[Saved data entries]
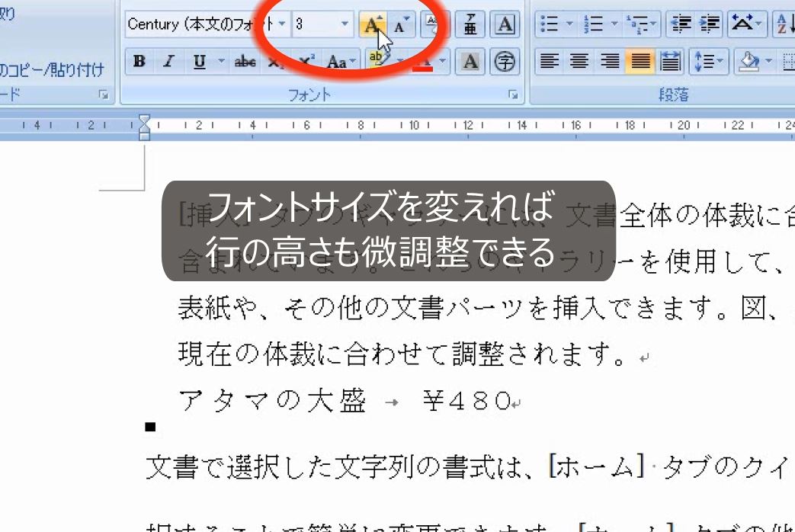Toggle Bold formatting

point(139,62)
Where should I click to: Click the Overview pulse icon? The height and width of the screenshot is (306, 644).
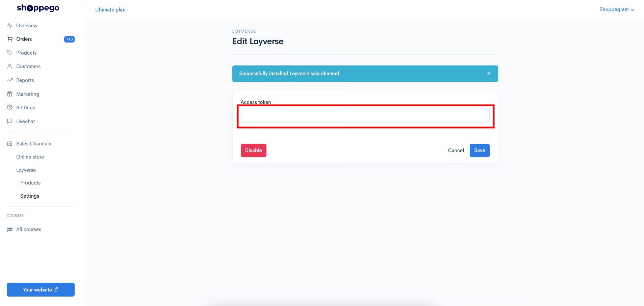click(9, 25)
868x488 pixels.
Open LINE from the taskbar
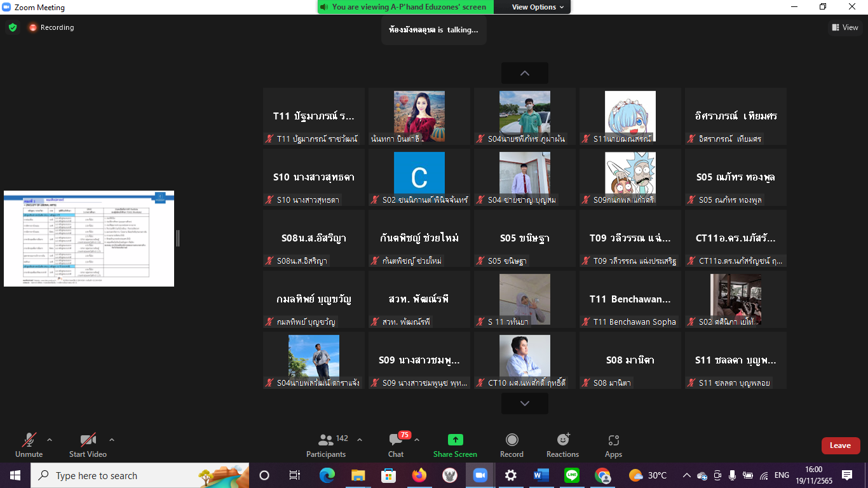[x=572, y=475]
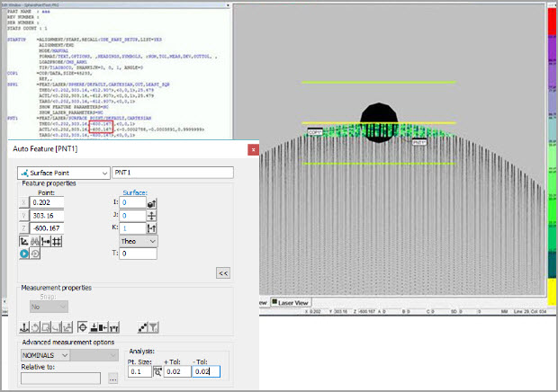This screenshot has width=558, height=392.
Task: Click the PNT1 feature name field
Action: pos(171,172)
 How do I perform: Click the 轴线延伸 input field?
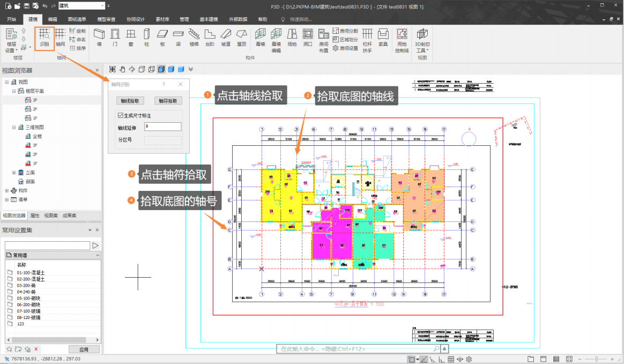162,127
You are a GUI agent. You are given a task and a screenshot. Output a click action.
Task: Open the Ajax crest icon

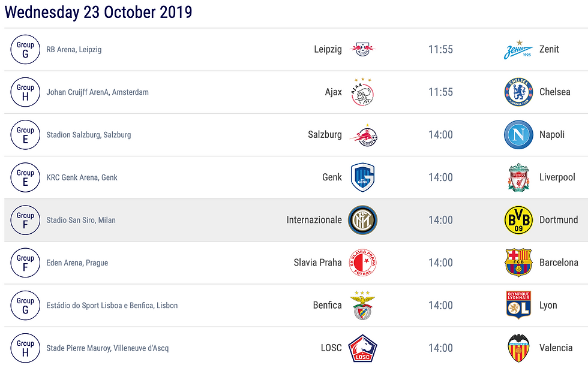pos(362,92)
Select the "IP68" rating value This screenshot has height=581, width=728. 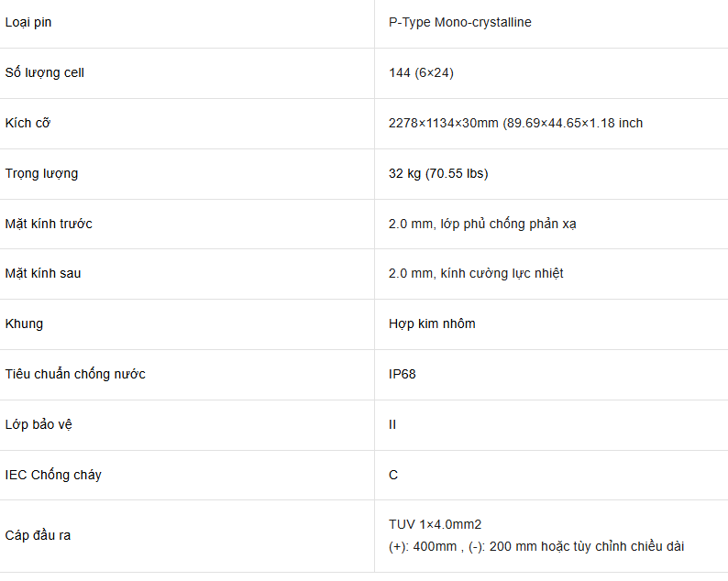[402, 374]
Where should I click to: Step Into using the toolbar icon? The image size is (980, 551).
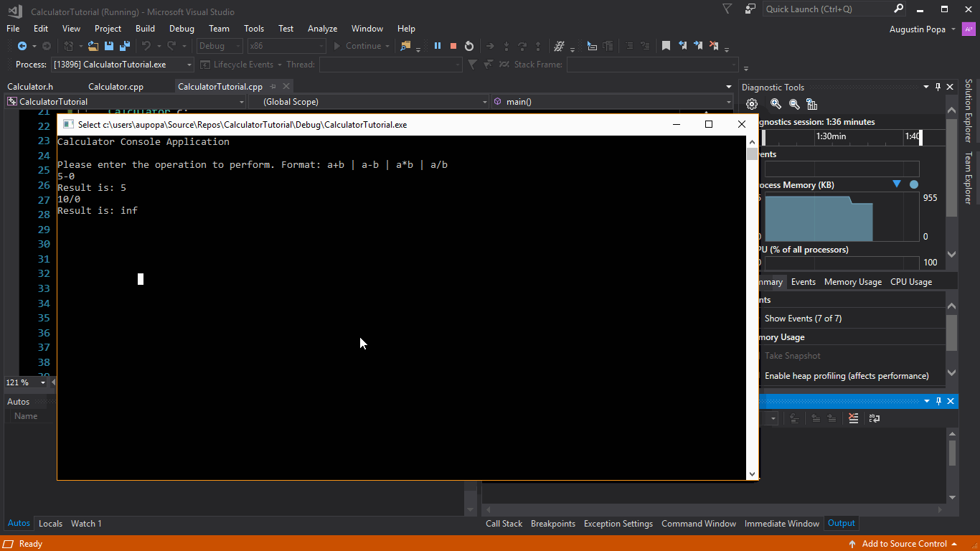point(507,45)
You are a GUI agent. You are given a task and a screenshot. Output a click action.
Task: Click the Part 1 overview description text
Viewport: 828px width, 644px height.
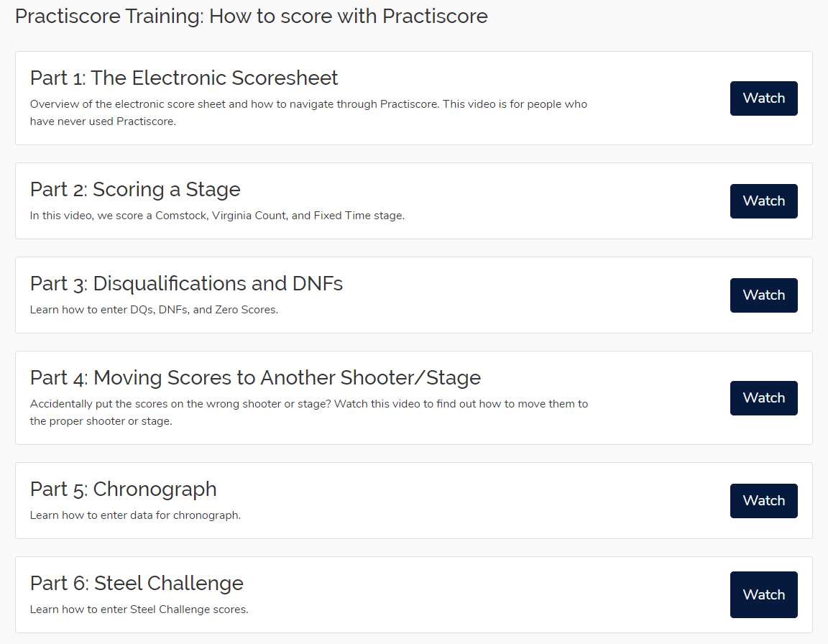tap(309, 112)
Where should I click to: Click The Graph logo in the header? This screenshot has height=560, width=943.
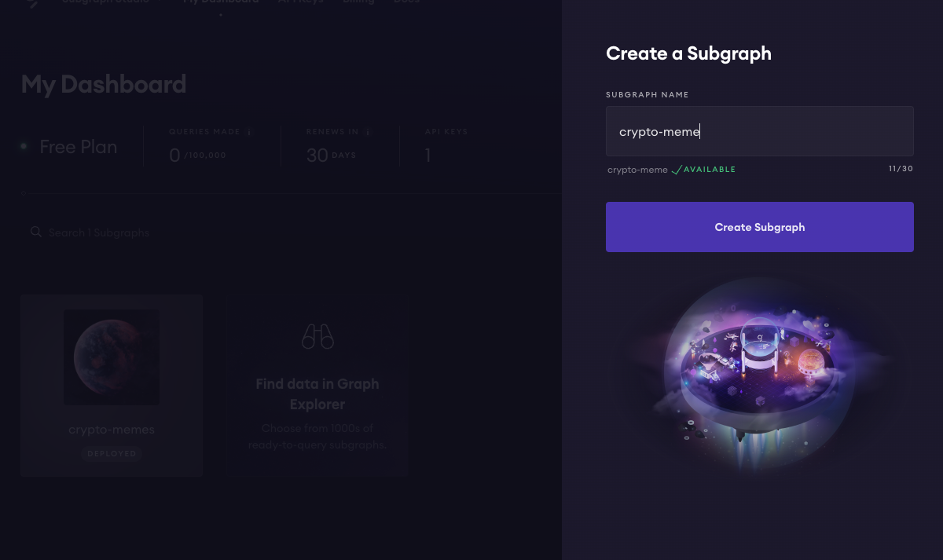pos(32,3)
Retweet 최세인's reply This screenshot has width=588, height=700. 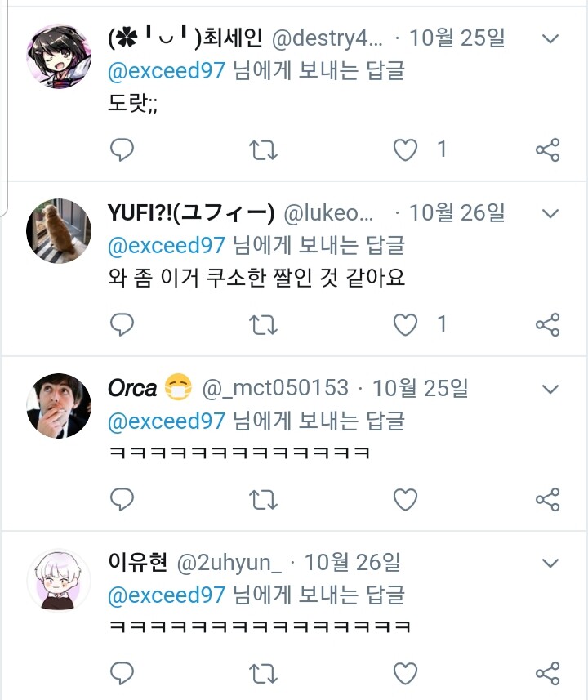tap(263, 149)
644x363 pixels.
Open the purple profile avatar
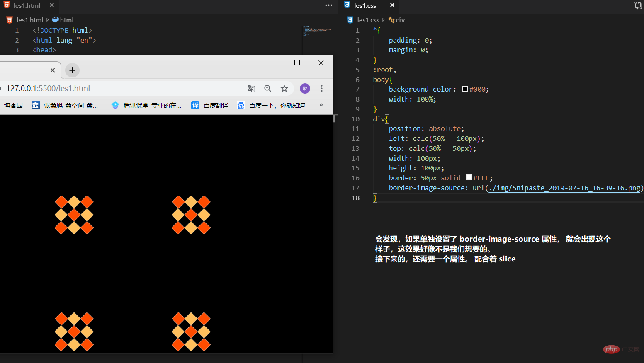pyautogui.click(x=305, y=88)
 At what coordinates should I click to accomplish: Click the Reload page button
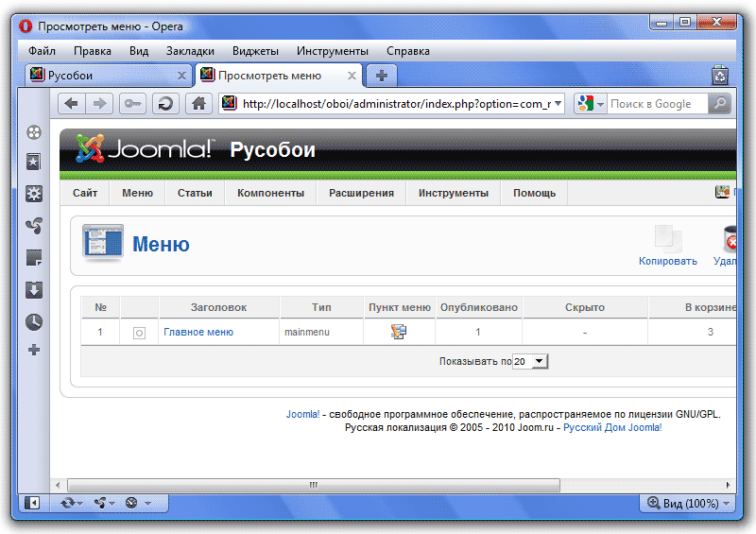coord(164,104)
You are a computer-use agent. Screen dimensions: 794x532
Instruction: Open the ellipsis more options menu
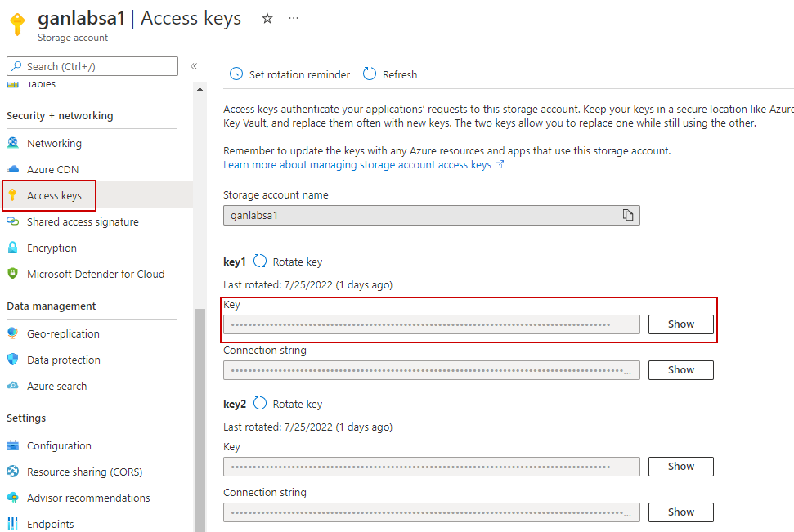tap(294, 18)
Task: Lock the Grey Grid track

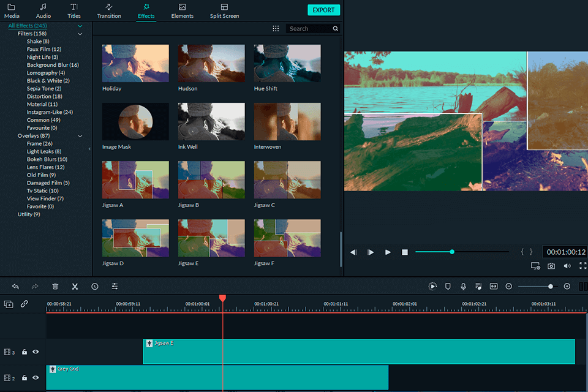Action: pyautogui.click(x=24, y=379)
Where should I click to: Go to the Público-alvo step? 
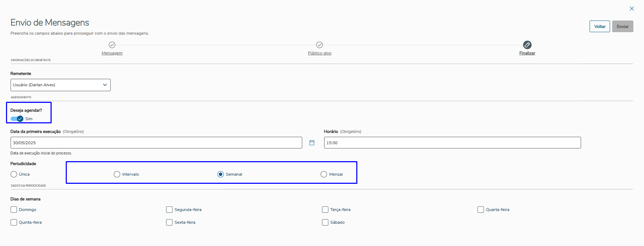[x=320, y=53]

Exercise description
Your answer must be the lines from the one holding "Where should I click to: Go" through the final line of the records above, exactly as written and without any pictures.

Response area
Where should I click to: Go to the Público-alvo step? 
[x=320, y=53]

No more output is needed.